Stored data:
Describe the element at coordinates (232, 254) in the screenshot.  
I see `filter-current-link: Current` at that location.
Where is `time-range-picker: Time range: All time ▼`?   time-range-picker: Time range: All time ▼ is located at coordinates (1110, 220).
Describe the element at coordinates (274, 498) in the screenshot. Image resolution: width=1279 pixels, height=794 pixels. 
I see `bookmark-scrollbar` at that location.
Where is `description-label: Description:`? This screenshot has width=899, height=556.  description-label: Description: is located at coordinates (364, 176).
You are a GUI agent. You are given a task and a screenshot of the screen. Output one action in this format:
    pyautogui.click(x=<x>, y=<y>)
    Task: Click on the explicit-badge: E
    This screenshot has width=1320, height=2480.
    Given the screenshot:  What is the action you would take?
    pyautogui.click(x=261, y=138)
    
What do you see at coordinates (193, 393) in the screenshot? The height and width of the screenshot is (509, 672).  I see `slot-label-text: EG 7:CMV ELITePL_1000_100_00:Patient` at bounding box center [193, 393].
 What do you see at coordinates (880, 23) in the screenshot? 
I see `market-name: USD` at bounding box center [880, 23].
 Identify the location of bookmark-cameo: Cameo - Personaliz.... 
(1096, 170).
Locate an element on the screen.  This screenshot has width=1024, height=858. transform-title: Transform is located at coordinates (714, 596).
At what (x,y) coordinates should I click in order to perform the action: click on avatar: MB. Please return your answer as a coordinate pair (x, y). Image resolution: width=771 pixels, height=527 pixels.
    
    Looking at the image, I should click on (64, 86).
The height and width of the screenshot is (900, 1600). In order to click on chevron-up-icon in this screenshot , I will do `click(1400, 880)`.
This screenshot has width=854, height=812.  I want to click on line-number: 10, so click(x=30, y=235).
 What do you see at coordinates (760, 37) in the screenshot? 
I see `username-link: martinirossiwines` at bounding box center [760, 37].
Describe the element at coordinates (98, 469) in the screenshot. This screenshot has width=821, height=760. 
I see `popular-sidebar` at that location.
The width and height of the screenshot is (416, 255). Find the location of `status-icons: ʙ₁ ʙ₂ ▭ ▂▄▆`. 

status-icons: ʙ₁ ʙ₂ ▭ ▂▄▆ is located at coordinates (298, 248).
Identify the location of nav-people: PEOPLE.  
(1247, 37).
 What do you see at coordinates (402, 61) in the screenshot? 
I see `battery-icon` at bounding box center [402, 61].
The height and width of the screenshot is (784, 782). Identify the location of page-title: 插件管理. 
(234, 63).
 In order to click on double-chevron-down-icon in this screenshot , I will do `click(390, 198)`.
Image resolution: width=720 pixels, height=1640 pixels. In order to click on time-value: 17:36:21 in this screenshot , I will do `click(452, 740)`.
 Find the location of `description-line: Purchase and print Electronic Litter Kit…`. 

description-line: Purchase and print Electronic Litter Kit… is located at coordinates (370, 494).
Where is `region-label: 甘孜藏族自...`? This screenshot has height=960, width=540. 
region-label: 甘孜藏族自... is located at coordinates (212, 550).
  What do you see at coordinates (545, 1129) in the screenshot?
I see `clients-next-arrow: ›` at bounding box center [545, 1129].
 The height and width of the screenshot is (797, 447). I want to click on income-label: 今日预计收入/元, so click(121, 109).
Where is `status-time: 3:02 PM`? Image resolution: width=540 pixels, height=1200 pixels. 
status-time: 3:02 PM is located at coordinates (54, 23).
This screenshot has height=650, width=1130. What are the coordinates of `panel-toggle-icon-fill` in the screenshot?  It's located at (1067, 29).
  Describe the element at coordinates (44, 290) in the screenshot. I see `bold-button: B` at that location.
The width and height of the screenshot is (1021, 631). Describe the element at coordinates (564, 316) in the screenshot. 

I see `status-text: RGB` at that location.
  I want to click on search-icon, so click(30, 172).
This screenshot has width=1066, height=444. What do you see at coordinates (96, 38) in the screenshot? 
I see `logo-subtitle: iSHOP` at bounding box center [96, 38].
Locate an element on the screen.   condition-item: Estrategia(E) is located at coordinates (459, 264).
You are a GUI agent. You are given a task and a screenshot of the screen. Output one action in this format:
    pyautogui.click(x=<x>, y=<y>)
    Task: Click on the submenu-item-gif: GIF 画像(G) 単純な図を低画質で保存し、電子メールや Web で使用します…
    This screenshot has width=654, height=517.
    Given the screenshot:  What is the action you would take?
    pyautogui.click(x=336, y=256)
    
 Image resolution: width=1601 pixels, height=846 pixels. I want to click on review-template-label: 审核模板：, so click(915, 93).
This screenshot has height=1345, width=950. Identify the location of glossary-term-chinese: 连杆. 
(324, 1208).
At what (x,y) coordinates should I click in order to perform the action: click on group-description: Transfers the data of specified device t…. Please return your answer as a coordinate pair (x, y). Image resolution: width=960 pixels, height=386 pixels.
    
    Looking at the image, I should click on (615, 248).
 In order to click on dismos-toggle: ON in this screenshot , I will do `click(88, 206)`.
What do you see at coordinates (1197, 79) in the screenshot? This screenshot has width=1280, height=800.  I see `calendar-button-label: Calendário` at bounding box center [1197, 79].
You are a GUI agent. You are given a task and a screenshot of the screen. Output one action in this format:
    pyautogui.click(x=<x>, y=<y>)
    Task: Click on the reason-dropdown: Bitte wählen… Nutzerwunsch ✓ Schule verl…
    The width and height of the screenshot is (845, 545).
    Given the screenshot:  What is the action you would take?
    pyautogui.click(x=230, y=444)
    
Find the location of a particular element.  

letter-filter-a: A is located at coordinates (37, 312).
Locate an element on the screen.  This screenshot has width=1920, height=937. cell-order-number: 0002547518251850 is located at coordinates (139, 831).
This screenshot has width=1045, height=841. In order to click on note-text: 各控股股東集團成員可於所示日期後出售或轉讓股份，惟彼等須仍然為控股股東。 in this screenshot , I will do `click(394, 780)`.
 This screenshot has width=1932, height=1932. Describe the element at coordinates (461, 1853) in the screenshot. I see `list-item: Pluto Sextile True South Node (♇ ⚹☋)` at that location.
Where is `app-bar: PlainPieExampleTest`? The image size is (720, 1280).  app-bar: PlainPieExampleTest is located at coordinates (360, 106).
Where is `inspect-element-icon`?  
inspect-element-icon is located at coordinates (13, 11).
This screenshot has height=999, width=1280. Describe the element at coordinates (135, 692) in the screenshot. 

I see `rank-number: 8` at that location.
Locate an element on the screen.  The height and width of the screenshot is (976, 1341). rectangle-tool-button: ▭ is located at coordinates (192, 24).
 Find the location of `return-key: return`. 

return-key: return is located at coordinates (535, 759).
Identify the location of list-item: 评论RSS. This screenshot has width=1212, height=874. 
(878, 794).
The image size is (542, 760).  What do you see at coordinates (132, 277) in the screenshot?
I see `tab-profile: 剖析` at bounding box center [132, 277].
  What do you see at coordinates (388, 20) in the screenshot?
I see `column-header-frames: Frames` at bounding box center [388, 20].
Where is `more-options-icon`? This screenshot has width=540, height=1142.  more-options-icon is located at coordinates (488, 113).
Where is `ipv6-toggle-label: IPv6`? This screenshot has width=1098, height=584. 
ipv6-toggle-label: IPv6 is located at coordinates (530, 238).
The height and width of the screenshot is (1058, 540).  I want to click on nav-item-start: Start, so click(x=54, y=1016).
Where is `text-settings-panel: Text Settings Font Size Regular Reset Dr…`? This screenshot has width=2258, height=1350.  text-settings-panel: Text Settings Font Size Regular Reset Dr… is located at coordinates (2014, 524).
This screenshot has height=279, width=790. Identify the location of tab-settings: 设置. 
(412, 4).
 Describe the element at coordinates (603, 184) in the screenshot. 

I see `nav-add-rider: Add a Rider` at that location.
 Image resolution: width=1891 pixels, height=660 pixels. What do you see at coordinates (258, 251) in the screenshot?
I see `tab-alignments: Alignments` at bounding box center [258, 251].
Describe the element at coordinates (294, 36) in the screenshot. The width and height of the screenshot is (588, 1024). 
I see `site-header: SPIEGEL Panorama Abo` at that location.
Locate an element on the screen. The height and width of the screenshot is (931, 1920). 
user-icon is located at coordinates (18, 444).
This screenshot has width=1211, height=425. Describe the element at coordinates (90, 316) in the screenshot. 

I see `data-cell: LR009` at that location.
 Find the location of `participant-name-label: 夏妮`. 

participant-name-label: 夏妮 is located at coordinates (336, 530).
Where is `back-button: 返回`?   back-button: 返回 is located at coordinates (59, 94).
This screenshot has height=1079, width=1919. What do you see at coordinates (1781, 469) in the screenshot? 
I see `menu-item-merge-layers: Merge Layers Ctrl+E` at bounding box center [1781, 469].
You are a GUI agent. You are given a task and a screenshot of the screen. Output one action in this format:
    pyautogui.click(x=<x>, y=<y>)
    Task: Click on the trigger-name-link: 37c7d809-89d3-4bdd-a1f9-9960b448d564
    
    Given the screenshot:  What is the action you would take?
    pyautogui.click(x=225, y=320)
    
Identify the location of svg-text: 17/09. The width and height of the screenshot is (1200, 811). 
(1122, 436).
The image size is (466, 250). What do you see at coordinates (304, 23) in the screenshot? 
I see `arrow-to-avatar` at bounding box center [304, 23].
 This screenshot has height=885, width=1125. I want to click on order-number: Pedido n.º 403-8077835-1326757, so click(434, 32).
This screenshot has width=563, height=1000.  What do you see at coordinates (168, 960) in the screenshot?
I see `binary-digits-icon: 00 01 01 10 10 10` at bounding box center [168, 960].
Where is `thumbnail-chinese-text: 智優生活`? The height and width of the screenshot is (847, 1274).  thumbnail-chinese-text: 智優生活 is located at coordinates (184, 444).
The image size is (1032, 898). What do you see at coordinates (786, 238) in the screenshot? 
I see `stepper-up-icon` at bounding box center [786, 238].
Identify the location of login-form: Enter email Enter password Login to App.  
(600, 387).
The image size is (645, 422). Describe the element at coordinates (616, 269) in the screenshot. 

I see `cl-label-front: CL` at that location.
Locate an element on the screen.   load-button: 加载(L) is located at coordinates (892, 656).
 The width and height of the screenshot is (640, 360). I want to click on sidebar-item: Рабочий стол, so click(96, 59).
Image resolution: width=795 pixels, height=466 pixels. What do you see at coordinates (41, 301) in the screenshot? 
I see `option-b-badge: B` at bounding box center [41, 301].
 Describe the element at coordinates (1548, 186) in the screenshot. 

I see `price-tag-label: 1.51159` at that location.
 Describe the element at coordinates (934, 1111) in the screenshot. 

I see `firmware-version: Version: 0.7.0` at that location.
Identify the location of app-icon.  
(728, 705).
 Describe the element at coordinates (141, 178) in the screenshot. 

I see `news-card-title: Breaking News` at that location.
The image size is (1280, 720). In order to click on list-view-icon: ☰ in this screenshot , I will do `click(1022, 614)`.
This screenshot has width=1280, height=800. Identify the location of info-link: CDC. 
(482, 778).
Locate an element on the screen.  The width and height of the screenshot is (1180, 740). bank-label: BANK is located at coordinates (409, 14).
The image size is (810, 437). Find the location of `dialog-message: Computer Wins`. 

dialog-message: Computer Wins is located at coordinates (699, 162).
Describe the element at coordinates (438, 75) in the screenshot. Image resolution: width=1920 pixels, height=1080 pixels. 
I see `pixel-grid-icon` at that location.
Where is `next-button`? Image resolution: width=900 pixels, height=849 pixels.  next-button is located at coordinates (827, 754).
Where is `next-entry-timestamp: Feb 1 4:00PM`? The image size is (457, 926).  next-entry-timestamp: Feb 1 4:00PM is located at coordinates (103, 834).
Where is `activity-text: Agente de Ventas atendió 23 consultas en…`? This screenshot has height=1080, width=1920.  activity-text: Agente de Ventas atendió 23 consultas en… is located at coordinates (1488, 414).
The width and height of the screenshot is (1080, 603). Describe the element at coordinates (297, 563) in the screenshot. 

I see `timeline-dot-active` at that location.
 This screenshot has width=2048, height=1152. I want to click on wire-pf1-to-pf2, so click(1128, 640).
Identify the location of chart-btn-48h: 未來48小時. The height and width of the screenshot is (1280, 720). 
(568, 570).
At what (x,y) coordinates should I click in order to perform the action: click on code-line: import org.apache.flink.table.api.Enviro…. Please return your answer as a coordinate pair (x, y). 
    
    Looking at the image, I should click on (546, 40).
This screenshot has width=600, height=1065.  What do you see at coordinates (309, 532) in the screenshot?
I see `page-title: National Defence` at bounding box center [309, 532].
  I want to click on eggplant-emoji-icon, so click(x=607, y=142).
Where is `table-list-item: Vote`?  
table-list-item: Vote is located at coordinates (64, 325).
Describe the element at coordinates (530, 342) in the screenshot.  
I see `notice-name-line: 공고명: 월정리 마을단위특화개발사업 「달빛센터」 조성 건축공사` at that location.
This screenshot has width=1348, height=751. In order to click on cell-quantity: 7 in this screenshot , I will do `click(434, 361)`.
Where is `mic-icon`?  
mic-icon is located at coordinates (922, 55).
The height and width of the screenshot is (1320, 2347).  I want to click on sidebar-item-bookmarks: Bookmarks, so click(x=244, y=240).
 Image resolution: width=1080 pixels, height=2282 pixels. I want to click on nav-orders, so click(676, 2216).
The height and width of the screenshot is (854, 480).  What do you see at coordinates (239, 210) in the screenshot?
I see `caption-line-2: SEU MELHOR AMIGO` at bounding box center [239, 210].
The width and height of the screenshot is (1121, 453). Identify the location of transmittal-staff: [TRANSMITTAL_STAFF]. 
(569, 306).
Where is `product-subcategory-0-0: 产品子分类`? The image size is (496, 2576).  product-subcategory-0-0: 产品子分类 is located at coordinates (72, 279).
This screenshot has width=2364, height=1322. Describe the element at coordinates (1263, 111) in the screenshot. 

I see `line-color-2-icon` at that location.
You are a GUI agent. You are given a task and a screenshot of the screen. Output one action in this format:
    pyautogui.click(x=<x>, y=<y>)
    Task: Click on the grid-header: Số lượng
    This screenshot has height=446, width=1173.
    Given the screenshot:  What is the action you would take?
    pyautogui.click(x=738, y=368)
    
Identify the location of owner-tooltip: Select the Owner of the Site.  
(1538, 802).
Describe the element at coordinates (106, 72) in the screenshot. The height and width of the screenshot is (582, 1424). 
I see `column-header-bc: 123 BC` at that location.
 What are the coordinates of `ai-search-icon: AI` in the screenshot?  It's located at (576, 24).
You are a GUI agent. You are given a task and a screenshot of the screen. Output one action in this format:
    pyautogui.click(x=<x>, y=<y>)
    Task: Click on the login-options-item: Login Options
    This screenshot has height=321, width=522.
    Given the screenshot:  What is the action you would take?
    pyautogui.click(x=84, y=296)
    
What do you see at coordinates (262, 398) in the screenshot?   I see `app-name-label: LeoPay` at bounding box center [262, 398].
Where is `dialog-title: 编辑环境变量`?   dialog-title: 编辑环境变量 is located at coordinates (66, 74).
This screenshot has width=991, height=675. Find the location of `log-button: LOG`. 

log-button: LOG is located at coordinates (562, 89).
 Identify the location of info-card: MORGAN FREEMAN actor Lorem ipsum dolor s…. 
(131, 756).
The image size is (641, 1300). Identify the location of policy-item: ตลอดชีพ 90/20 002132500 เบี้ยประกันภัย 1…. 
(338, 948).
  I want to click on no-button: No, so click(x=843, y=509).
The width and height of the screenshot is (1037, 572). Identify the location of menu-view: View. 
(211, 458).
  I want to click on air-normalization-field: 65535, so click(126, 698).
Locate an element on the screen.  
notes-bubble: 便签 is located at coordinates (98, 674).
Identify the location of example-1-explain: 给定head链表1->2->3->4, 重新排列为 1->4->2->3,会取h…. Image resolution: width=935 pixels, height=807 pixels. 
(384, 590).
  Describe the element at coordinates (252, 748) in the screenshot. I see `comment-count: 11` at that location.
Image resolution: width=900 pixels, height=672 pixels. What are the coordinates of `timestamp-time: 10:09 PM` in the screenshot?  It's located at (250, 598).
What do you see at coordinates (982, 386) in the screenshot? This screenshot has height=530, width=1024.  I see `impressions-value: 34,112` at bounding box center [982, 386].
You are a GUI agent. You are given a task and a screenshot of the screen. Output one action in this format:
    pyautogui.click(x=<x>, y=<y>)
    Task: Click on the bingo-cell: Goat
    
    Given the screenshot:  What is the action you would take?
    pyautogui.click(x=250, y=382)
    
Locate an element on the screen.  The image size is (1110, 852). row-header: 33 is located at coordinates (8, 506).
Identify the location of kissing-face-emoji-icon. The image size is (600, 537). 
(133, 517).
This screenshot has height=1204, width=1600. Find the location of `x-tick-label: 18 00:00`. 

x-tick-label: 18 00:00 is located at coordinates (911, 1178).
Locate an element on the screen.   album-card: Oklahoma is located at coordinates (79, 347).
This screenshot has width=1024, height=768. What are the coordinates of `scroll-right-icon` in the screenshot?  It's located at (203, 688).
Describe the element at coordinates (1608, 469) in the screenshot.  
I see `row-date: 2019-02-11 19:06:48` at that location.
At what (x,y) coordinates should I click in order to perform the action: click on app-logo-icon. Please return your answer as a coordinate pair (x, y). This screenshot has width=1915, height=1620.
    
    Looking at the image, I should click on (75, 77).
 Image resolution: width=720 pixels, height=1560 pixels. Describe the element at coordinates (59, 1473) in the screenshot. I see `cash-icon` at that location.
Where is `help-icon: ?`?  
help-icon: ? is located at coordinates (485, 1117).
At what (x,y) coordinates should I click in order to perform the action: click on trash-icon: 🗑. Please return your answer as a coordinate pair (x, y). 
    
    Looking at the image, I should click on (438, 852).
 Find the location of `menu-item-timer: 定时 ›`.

| About this exercise |
Copy the lines above word for word, from the line with "This screenshot has height=999, width=1280." to the line with "coordinates (488, 113).".

| Exercise solution |
This screenshot has height=999, width=1280. Describe the element at coordinates (135, 692) in the screenshot. 

I see `rank-number: 8` at that location.
Locate an element on the screen.  The height and width of the screenshot is (976, 1341). rectangle-tool-button: ▭ is located at coordinates (192, 24).
 Find the location of `return-key: return`. 

return-key: return is located at coordinates (535, 759).
Identify the location of list-item: 评论RSS. This screenshot has width=1212, height=874. 
(878, 794).
The image size is (542, 760).  What do you see at coordinates (132, 277) in the screenshot?
I see `tab-profile: 剖析` at bounding box center [132, 277].
  What do you see at coordinates (388, 20) in the screenshot?
I see `column-header-frames: Frames` at bounding box center [388, 20].
Where is `more-options-icon`? This screenshot has width=540, height=1142.  more-options-icon is located at coordinates (488, 113).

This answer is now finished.